Tuesday, October 17, 2017

" Shimaguni, modernisation et territorialisation du Japon " de P.Pelletier

   L’article a été publié en 2010 dans le numéro 44 de la revue Ebisu, titré « La modernisation du Japon revisitée. Que reste-t-il de l’approche moderniste ? », sous la direction de Christine Lévy. Philippe Pelletier y propose une approche géopolitique de la construction de l’état japonais, au prisme de la (dé)formation de son territoire. À noter qu’une approche plus géographique qu’historique dans la réflexion sur la modernité japonaise est relativement innovante puisque la tendance est, comme le déplore l’auteur, de considérer cette modernité comme un processus uniquement historique.
    Pelletier annonce d’emblée le fil conducteur de son article ; la construction d’un état japonais qui au fur et à mesure de son histoire moderne s’est de plus en plus mêlée à la définition de son territoire. Forcément incontournables, les éléments historiques et géopolitiques ont transformé le territoire national, en ont changé les frontières, mais également la manière de considérer cet espace. Ainsi il ne s’agit pas d’un passage calme et logique à la modernité occidentale, mais d’une longue et cahoteuse définition de soi au prisme de valeurs héritées de la Chine et adoptée de l’occident. 

   La conception sinisée du territoire japonais, bâtie sur une métagéographie du centre civilisé entouré par une périphérie sauvage, s’est heurtée au moment de la réforme de Meiji à l’état westphalien à l’occidentale.
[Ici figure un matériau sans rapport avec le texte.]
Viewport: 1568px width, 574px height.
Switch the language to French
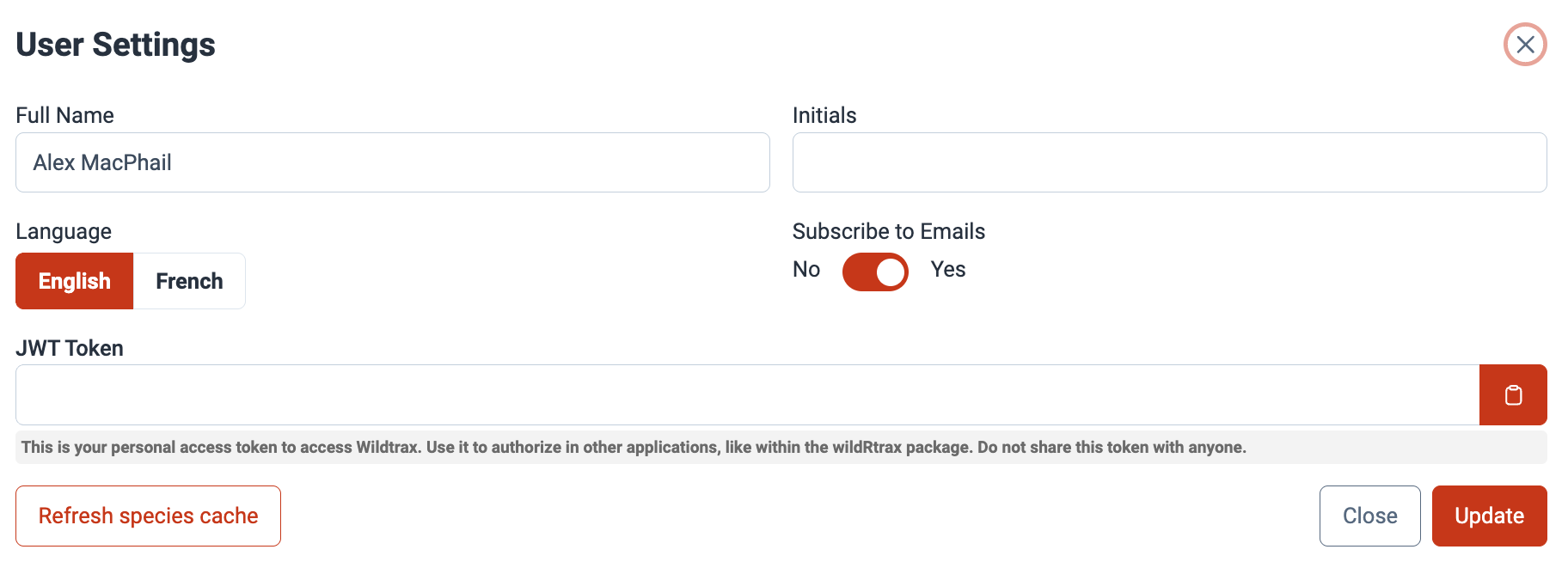pos(189,281)
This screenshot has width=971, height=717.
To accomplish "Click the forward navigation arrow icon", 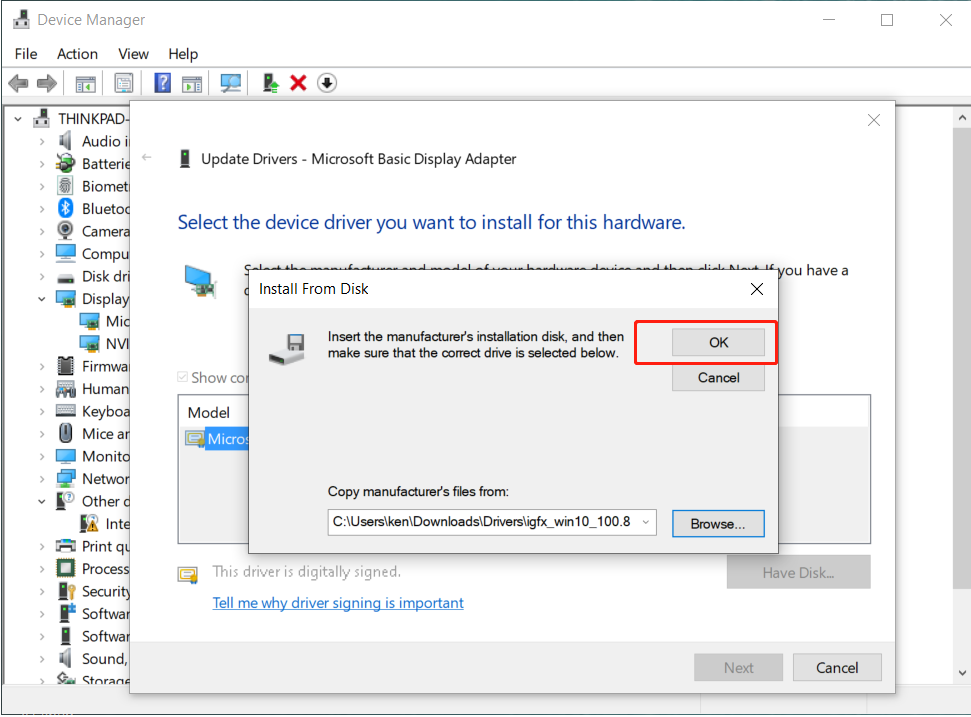I will pyautogui.click(x=46, y=82).
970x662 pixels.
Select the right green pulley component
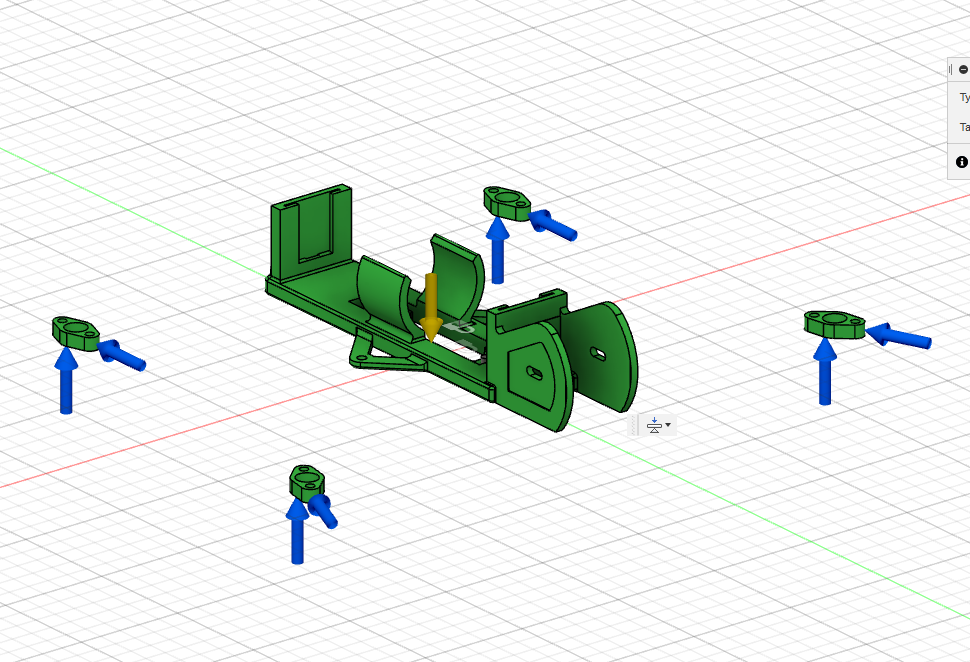tap(833, 325)
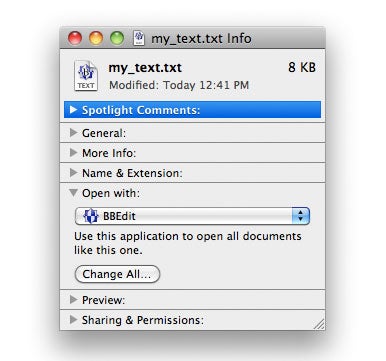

Ce concept central, du nom du traité de Westphalia de 1648, désigne une définition du droit international héritée de la pensée libérale. Le principe en est la souveraineté des états par un contrôle de leur territoire, et la soumission des entités civiles et religieuses de ce territoire. Un dominum en opposition avec le schéma de regnum asiatique : une soumission des sujets au souverain sur un territoire moins fermement défini. C’est l’ouverture forcée du Japon qui a poussé le pays à devoir se définir dans l’espace, a formuler le concept d’un territoire identitaire. Fixer des frontières est alors devenu du même ordre que d’adopter des valeurs occidentales de modernité : pour exister et survivre en tant qu’état-nation. La colonisation, symbole de la domination de l’Ouest, a découlé de cette nécessité de s’adapter.

   Mais il a fallu également créer une identité liée au territoire pour lui donner un sens, et c’est là que le concept de Shimaguni 島国 prends son sens : une identité insulaire pour un territoire insulaire. Une définition déterministe de soi par la nature du territoire. Ainsi le Japon a adopté le modèle westphalien de contrôle de son territoire, tout en débattant avec lui même de la nature de sa nation - entre homogénéité et diversité, isolationnisme et ouverture - et en expliquant ses succès et ses défaites au prisme de cette conception. Une modernité véritablement japonaise, donc, que le territoire a contribué à dessiner.